Task requirements: The answer is all of the data repeated exactly, with each picture omitted.

Supplied records:
>>>

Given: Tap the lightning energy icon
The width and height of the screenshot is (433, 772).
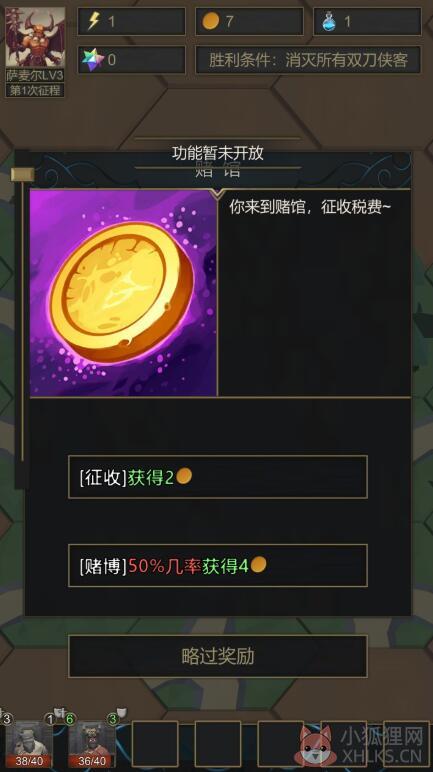Looking at the screenshot, I should click(93, 21).
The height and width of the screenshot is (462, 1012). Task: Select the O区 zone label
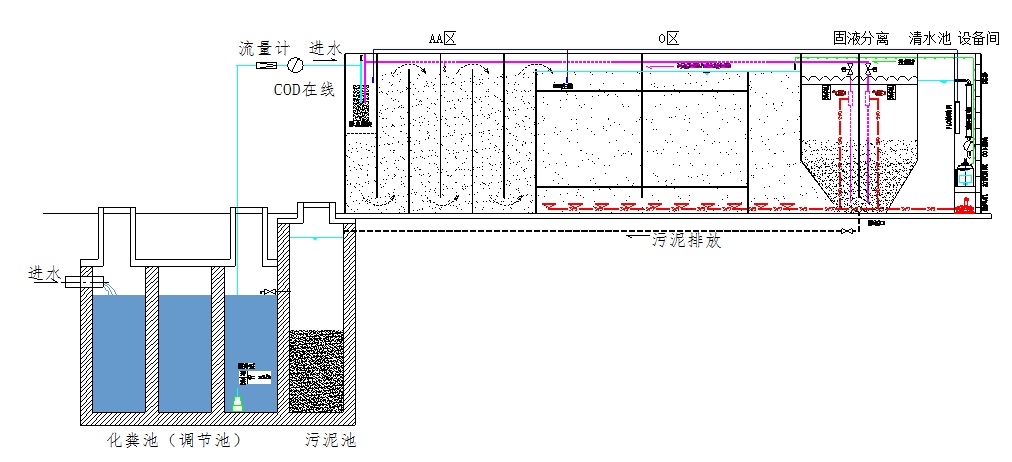point(668,38)
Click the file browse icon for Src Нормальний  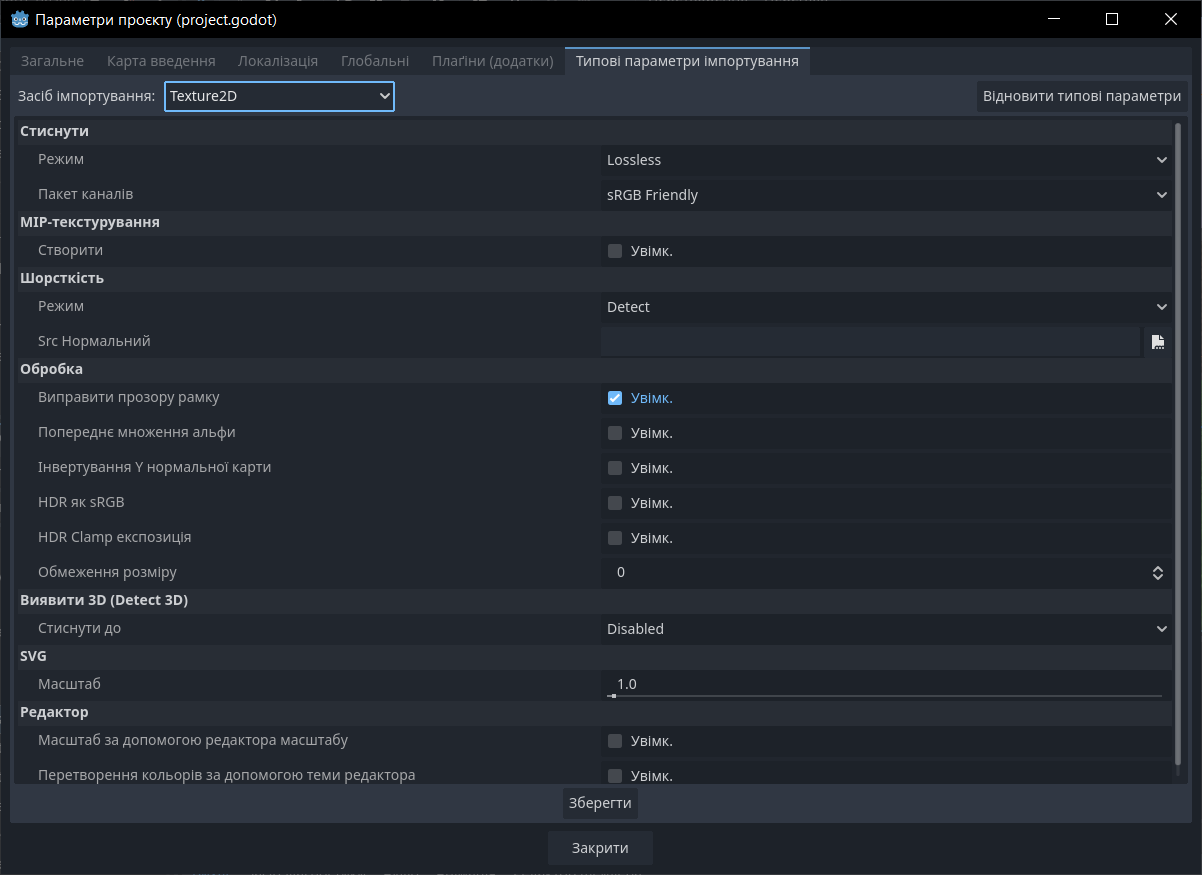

<<<

Result of this exercise:
Given: Tap the lightning energy icon
The width and height of the screenshot is (433, 772).
Looking at the screenshot, I should click(93, 21).
The height and width of the screenshot is (462, 1012). Task: Select the O区 zone label
point(668,38)
Click the file browse icon for Src Нормальний  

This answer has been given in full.